What happens after a burn injury?

After a burn, a person may need immediate and long-term medical care to avoid possible complications from the serious injury.

Most Georgia residents know that fire can lead to burn wounds, but there are a lot of other ways this type of injury can occur. The American Burn Association states that nearly half of the burns that required medical attention were caused by flames, but 34% were caused by scalding liquid, 3% by chemicals and 4% by electricity over the course of a nine-year span. With so many potential causes of a burn, it is not surprising that there were 486,000 injuries of this nature that received medical attention over the course of a single year. Of the injuries reported, some happened at home, at work or in a car crash.

Immediate medical treatments

A serious burn, or one that affects the second or third layer of skin in addition to the epidermis, may require specialized medical attention. Even a minor burn that affects a large portion of the body can require medical treatment.

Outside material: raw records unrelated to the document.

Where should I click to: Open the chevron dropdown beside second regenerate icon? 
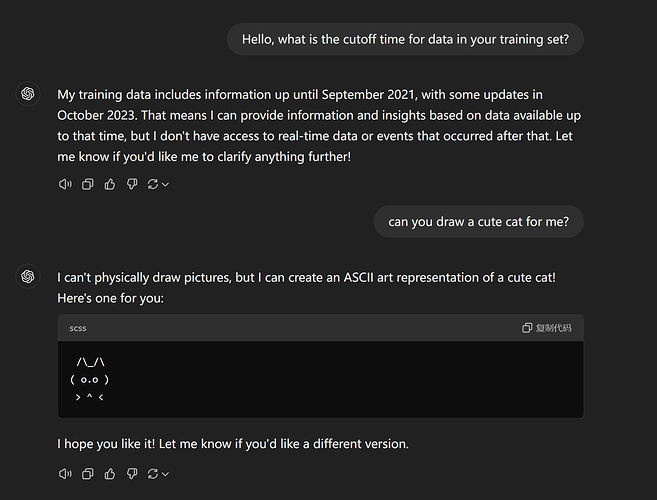click(x=166, y=474)
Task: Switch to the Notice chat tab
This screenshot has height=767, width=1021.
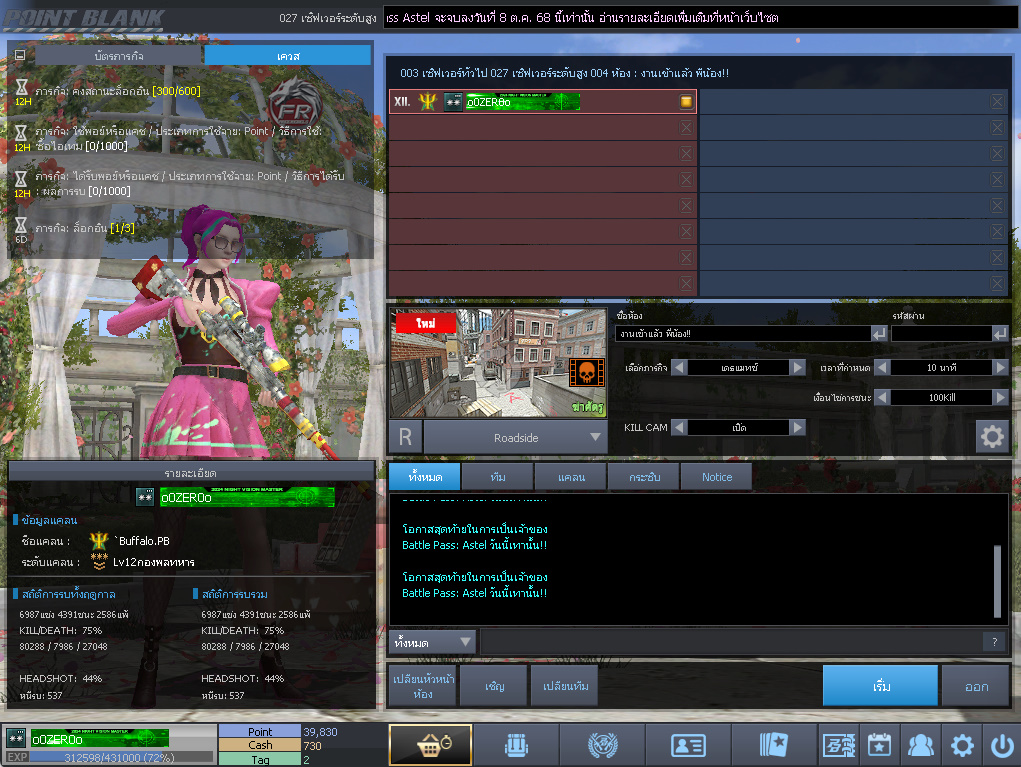Action: (716, 477)
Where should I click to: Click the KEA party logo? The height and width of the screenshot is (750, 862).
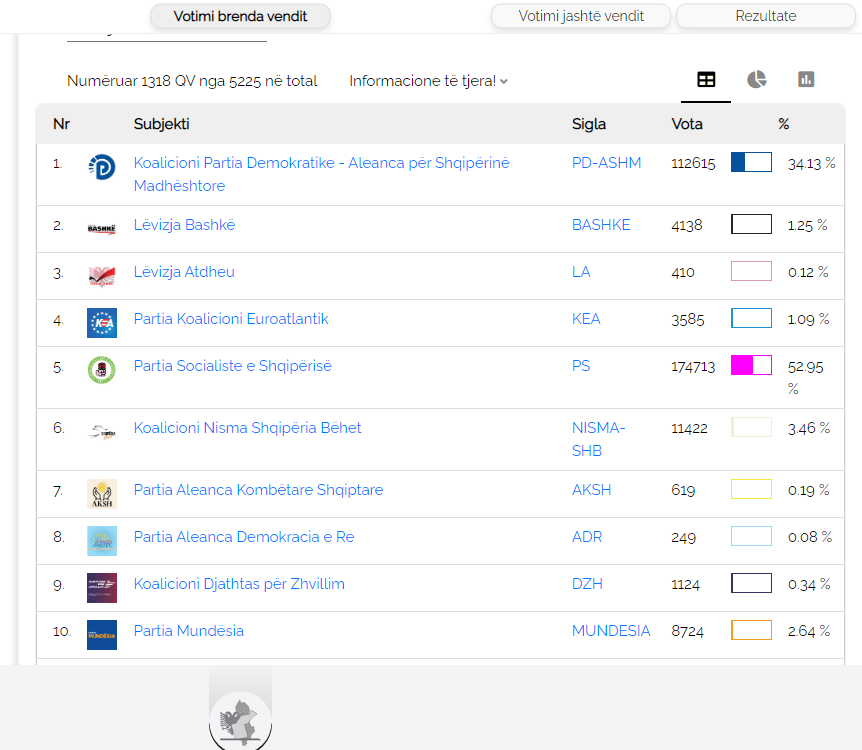tap(101, 322)
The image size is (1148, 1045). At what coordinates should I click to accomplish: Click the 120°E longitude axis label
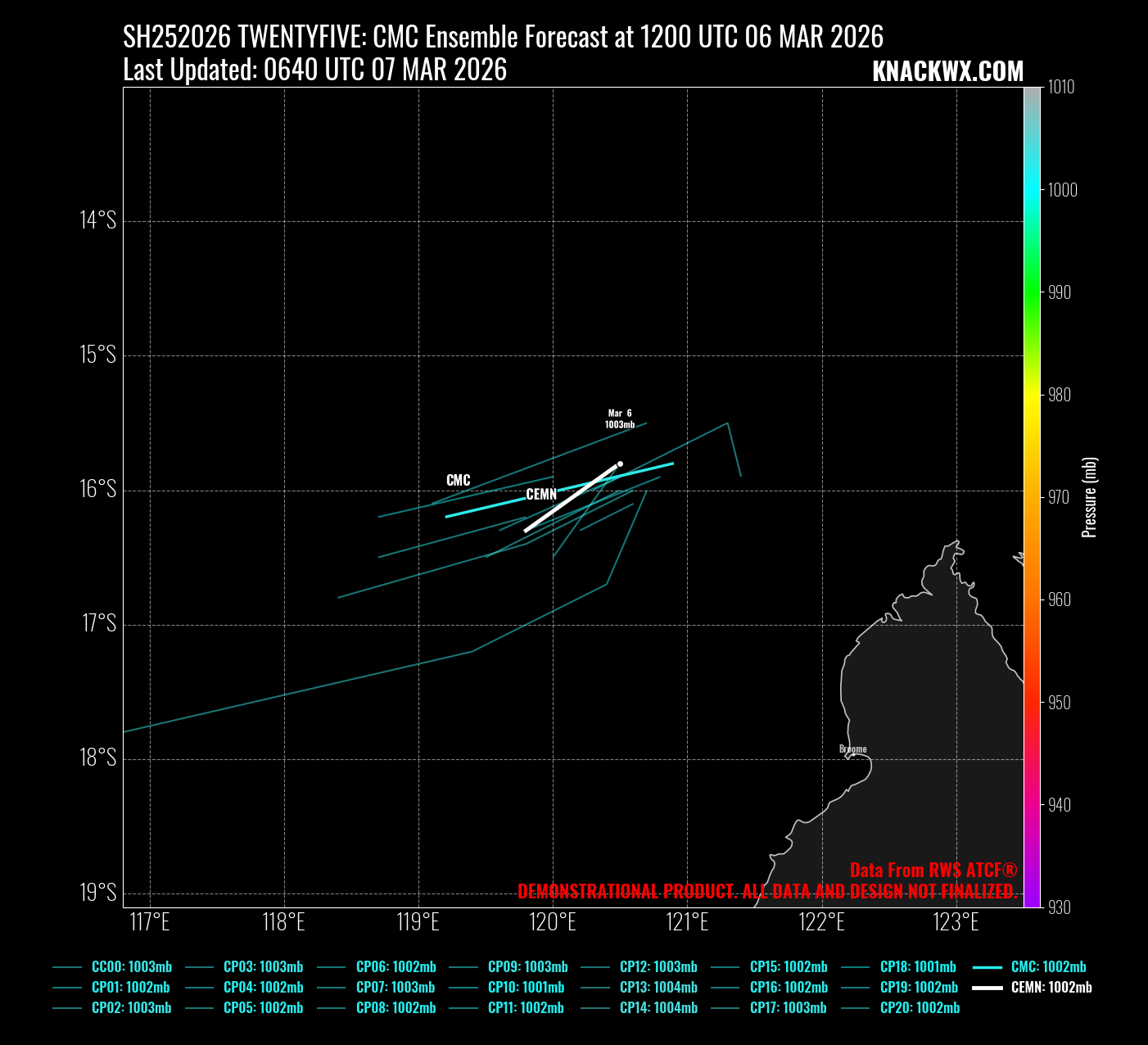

The first step in treating this type of wound is an assessment. Doctors and nurses have to understand how deep the burn is and which body parts are affected to create the best treatment plan possible. After the initial assessment, a person may have to take pain medications, use topical ointments, stimulate the wound with water therapy, have regular dressing changes or receive antibiotics.

Ongoing therapies

Even after the initial injury is addressed, some patients may require long-term help. Physical therapy, for instance, can help people who have burned joints learn how to stretch out the injured area. If a burn resulted in the loss of motor function, a person may need to go to occupational therapy to relearn how to do daily activities.

Possible complications

While the burn itself can be problematic enough, this type of injury can leave a person susceptible to other medical issues. Not only could a person have long-term scarring, but he or she may also have other complications, including the following:

  • Low body temperature
  • Tightening of tendons, skin or muscles
  • Breathing problems
  • Fluid loss

Another common complication to watch out for during the healing process is an infection. If an infection is not treated promptly, it can enter the bloodstream and lead to sepsis. Because this type of tissue damage can have so many repercussions, it is often necessary for anyone with a serious wound to follow a medical plan carefully.

Georgia residents who spend too much time in the sun, have a dangerous chemical spilled on them or get caught in a fire may have serious tissue damage. No matter what caused a serious burn, it may be beneficial to work with an attorney who is familiar with this type of personal injury case.